■ **Work required**
Every entry has to be restated word for word.

■ **Task data**
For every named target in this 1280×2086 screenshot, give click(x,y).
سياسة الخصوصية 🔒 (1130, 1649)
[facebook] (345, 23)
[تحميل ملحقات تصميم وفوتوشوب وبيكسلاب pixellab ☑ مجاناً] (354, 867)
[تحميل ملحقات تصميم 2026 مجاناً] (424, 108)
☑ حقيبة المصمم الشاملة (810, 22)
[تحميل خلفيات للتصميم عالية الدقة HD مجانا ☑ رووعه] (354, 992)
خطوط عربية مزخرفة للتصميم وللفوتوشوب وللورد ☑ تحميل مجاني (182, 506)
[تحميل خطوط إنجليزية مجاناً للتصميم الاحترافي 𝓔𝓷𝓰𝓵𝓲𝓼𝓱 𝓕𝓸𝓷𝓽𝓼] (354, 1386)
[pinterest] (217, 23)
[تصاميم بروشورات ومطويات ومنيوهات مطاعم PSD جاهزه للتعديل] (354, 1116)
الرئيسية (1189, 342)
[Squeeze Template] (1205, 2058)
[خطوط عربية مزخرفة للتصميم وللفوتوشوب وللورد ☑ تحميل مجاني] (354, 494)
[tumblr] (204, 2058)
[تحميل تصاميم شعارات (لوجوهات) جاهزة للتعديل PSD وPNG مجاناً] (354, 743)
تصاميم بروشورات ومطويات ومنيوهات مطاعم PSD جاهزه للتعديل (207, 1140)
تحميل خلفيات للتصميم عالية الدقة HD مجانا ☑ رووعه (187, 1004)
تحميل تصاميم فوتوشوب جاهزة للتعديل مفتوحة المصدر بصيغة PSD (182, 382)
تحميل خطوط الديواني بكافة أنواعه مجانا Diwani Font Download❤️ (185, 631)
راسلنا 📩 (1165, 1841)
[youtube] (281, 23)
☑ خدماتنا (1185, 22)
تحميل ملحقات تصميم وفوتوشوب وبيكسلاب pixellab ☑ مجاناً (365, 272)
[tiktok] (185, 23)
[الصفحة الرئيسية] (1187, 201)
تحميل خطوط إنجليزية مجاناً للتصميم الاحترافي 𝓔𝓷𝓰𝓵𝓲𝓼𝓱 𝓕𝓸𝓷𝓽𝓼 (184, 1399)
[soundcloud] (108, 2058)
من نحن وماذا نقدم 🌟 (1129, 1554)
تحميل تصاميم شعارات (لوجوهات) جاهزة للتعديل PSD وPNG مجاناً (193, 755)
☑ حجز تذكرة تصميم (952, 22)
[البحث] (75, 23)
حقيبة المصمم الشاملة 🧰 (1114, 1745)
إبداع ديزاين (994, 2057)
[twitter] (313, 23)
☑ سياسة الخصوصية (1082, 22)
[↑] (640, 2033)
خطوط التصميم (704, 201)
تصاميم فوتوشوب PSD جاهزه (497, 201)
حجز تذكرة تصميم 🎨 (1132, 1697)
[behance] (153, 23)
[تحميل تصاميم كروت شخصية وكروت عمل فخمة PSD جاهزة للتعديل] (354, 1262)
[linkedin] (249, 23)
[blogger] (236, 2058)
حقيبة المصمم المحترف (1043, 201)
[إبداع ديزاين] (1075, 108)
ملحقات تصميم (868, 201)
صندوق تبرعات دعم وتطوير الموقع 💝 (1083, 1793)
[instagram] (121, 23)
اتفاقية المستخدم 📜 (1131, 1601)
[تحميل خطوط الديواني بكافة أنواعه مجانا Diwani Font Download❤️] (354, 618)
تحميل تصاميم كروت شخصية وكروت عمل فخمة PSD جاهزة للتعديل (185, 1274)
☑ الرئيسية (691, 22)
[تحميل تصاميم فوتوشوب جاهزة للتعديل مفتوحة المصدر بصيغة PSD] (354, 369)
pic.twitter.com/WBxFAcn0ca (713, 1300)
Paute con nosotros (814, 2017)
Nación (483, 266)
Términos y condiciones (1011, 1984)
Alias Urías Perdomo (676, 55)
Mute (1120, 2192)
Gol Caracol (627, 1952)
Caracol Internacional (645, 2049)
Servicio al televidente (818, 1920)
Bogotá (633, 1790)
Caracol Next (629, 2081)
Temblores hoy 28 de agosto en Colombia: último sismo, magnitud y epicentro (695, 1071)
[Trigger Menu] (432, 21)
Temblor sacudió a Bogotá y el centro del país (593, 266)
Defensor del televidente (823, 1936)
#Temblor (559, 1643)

■ **Output of the task**
For every named target in this 1280×2086 screenshot, give click(x,y).
سياسة الخصوصية 🔒 (1130, 1649)
[facebook] (345, 23)
[تحميل ملحقات تصميم وفوتوشوب وبيكسلاب pixellab ☑ مجاناً] (354, 867)
[تحميل ملحقات تصميم 2026 مجاناً] (424, 108)
☑ حقيبة المصمم الشاملة (810, 22)
[تحميل خلفيات للتصميم عالية الدقة HD مجانا ☑ رووعه] (354, 992)
خطوط عربية مزخرفة للتصميم وللفوتوشوب وللورد ☑ تحميل مجاني (182, 506)
[تحميل خطوط إنجليزية مجاناً للتصميم الاحترافي 𝓔𝓷𝓰𝓵𝓲𝓼𝓱 𝓕𝓸𝓷𝓽𝓼] (354, 1386)
[pinterest] (217, 23)
[تصاميم بروشورات ومطويات ومنيوهات مطاعم PSD جاهزه للتعديل] (354, 1116)
الرئيسية (1189, 342)
[Squeeze Template] (1205, 2058)
[خطوط عربية مزخرفة للتصميم وللفوتوشوب وللورد ☑ تحميل مجاني] (354, 494)
[tumblr] (204, 2058)
[تحميل تصاميم شعارات (لوجوهات) جاهزة للتعديل PSD وPNG مجاناً] (354, 743)
تصاميم بروشورات ومطويات ومنيوهات مطاعم PSD جاهزه للتعديل (207, 1140)
تحميل خلفيات للتصميم عالية الدقة HD مجانا ☑ رووعه (187, 1004)
تحميل تصاميم فوتوشوب جاهزة للتعديل مفتوحة المصدر بصيغة PSD (182, 382)
تحميل خطوط الديواني بكافة أنواعه مجانا Diwani Font Download❤️ (185, 631)
راسلنا 📩 (1165, 1841)
[youtube] (281, 23)
☑ خدماتنا (1185, 22)
تحميل ملحقات تصميم وفوتوشوب وبيكسلاب pixellab ☑ مجاناً (365, 272)
[tiktok] (185, 23)
[الصفحة الرئيسية] (1187, 201)
تحميل خطوط إنجليزية مجاناً للتصميم الاحترافي 𝓔𝓷𝓰𝓵𝓲𝓼𝓱 𝓕𝓸𝓷𝓽𝓼 (184, 1399)
[soundcloud] (108, 2058)
من نحن وماذا نقدم 🌟 (1129, 1554)
تحميل تصاميم شعارات (لوجوهات) جاهزة للتعديل PSD وPNG مجاناً (193, 755)
☑ حجز تذكرة تصميم (952, 22)
[البحث] (75, 23)
حقيبة المصمم الشاملة 🧰 (1114, 1745)
إبداع ديزاين (994, 2057)
[twitter] (313, 23)
☑ سياسة الخصوصية (1082, 22)
[↑] (640, 2033)
خطوط التصميم (704, 201)
تصاميم فوتوشوب PSD جاهزه (497, 201)
حجز تذكرة تصميم 🎨 (1132, 1697)
[behance] (153, 23)
[تحميل تصاميم كروت شخصية وكروت عمل فخمة PSD جاهزة للتعديل] (354, 1262)
[linkedin] (249, 23)
[blogger] (236, 2058)
حقيبة المصمم المحترف (1043, 201)
[إبداع ديزاين] (1075, 108)
ملحقات تصميم (868, 201)
صندوق تبرعات دعم وتطوير الموقع 💝 (1083, 1793)
[instagram] (121, 23)
اتفاقية المستخدم 📜 (1131, 1601)
[تحميل خطوط الديواني بكافة أنواعه مجانا Diwani Font Download❤️] (354, 618)
تحميل تصاميم كروت شخصية وكروت عمل فخمة PSD جاهزة للتعديل (185, 1274)
☑ الرئيسية (691, 22)
[تحميل تصاميم فوتوشوب جاهزة للتعديل مفتوحة المصدر بصيغة PSD] (354, 369)
pic.twitter.com/WBxFAcn0ca (713, 1300)
Paute con nosotros (814, 2017)
Nación (483, 266)
Términos y condiciones (1011, 1984)
Alias Urías Perdomo (676, 55)
Mute (1120, 2192)
Gol Caracol (627, 1952)
Caracol Internacional (645, 2049)
Servicio al televidente (818, 1920)
Bogotá (633, 1790)
Caracol Next (629, 2081)
Temblores hoy 28 de agosto en Colombia: último sismo, magnitud y epicentro (695, 1071)
[Trigger Menu] (432, 21)
Temblor sacudió a Bogotá y el centro del país (593, 266)
Defensor del televidente (823, 1936)
#Temblor (559, 1643)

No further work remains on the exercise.